**Testo in esame**
^^^^^^^^^^^^^^^^
Coronavirus: le borse cinesi recuperano. Previsioni funeste per l’economia
Shenzhen e Shanghai rimbalzano in terreno positivo dopo gli interventi della Banca centrale. Gli esperti prevedono però problemi per l’economia reale. Pil cinese stimato al di sotto delle attese nel 2020, con effetti devastanti per Hong Kong e i Paesi limitrofi.
Pechino (AsiaNews/Agenzie) – Le borse cinesi recuperano per il terzo giorno consecutivo dopo il tonfo del 3 febbraio, dovuto ai timori per la diffusione del coronavirus di Wuhan. A metà pomeriggio, Shanghai si è attestata all’1,70% e Shenzhen al 2,90%.
Per gli esperti, gli stimoli decisi dalle autorità finanziarie di Pechino hanno influito in modo positivo sui mercati locali – e anche su quelli esteri. La Banca popolare cinese (Pboc) ha iniettato oltre 1000 miliardi di yuan (158 miliardi di euro), ha tagliato i tassi di interesse, abbassato la soglia minima dei depositi bancari e ordinato alle banche di non chiedere la restituzione dei prestiti alle aziende presenti nelle aree colpite dall’epidemia. Un aiuto è stato offerto anche dalle industrie di Stato, che hanno acquistato azioni per stabilizzare il mercato finanziario.
^^^^^^^^^^^^^^^^
**Dati dell'esercizio**
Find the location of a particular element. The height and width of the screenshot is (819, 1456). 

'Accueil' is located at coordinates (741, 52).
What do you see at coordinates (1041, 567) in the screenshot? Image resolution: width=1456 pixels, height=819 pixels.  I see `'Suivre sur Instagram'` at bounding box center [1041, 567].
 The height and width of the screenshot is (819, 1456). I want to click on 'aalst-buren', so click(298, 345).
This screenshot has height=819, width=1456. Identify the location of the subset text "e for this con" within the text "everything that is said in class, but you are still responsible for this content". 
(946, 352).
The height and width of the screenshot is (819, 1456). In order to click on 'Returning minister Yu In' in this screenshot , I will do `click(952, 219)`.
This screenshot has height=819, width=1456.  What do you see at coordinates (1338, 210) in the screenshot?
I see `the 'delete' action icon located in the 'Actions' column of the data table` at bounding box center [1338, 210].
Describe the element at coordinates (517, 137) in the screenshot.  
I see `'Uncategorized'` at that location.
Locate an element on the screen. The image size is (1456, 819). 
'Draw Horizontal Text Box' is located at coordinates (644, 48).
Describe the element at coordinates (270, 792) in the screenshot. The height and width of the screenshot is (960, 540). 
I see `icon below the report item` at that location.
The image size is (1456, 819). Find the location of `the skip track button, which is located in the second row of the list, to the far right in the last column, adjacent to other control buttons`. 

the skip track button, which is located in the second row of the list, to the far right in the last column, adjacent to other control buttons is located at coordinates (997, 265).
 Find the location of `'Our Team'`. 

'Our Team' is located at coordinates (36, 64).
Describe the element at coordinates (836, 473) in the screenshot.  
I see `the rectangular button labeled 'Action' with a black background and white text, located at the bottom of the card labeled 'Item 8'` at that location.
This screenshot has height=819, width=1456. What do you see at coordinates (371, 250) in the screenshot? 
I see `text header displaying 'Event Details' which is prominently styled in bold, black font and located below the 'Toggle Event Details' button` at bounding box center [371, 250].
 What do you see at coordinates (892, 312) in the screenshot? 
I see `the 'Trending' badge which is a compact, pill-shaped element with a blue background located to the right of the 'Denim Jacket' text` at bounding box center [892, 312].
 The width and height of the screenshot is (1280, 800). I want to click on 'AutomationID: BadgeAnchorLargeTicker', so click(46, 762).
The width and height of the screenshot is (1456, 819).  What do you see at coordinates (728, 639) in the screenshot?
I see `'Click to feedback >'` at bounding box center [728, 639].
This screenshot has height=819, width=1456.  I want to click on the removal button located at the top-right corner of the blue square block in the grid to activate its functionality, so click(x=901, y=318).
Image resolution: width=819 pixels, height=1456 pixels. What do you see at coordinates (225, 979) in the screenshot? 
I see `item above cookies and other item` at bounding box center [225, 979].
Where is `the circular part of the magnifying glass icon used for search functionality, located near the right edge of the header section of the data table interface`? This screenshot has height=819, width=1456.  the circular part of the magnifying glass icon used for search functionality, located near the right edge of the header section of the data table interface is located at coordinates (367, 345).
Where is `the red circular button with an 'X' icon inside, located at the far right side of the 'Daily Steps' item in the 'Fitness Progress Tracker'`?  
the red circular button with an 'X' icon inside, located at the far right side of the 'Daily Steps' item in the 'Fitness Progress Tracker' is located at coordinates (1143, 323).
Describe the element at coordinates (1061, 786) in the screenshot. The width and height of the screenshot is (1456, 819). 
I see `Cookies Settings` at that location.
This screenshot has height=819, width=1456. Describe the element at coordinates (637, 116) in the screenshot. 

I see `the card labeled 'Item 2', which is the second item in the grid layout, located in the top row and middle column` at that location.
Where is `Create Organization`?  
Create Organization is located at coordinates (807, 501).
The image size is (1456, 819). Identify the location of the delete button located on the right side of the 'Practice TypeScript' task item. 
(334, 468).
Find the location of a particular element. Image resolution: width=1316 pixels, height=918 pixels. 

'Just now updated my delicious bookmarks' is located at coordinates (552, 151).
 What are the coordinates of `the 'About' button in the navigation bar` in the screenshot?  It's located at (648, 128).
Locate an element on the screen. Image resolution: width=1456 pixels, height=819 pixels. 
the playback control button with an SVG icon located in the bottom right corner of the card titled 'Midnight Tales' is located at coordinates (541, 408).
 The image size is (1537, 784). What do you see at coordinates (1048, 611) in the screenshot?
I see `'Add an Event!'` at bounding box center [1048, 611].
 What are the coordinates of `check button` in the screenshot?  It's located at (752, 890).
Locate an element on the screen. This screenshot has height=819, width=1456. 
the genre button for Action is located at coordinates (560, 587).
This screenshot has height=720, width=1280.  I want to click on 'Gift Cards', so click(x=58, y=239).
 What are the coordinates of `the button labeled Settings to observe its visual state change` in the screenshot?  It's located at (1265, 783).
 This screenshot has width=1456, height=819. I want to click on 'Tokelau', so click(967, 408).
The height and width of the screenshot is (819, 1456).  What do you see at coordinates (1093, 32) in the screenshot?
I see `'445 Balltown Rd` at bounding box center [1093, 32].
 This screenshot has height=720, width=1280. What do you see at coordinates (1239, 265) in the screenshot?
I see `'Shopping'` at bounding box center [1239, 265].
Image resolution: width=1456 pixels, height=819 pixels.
^^^^^^^^^^^^^^^^
**Azione richiesta 1**
Secondo l'articolo sulle borse cinesi, quanta liquidità ha iniettato la Banca popolare cinese?
**Azione richiesta 2**
Nell'articolo sulle borse cinesi, riscrivi sotto forma di elenco puntato il paragrafo che inizia con "Per gli esperti, gli stimoli decisi", mantenendone i fatti principali.
**Azione richiesta 3**
Riporta senza modifiche il passo dell'articolo sulle borse cinesi che si apre con le parole contenenti "Per gli esperti, gli" e si chiude con "il mercato finanziario.".
Per rispondere basarsi unicamente sul testo in esame.

**Soluzione proposta 1**
Oltre 1000 miliardi di yuan, pari a 158 miliardi di euro.

**Soluzione proposta 2**
- Secondo gli esperti, gli stimoli delle autorità finanziarie di Pechino hanno avuto effetti positivi sui mercati locali ed esteri.
- La Banca popolare cinese (Pboc) ha:
  - iniettato oltre 1000 miliardi di yuan (158 miliardi di euro);
  - tagliato i tassi di interesse;
  - abbassato la soglia minima dei depositi bancari;
  - ordinato alle banche di non chiedere la restituzione dei prestiti alle aziende delle aree colpite dall'epidemia.
- Le industrie di Stato hanno acquistato azioni per stabilizzare il mercato finanziario.

**Soluzione proposta 3**
Per gli esperti, gli stimoli decisi dalle autorità finanziarie di Pechino hanno influito in modo positivo sui mercati locali – e anche su quelli esteri. La Banca popolare cinese (Pboc) ha iniettato oltre 1000 miliardi di yuan (158 miliardi di euro), ha tagliato i tassi di interesse, abbassato la soglia minima dei depositi bancari e ordinato alle banche di non chiedere la restituzione dei prestiti alle aziende presenti nelle aree colpite dall’epidemia. Un aiuto è stato offerto anche dalle industrie di Stato, che hanno acquistato azioni per stabilizzare il mercato finanziario.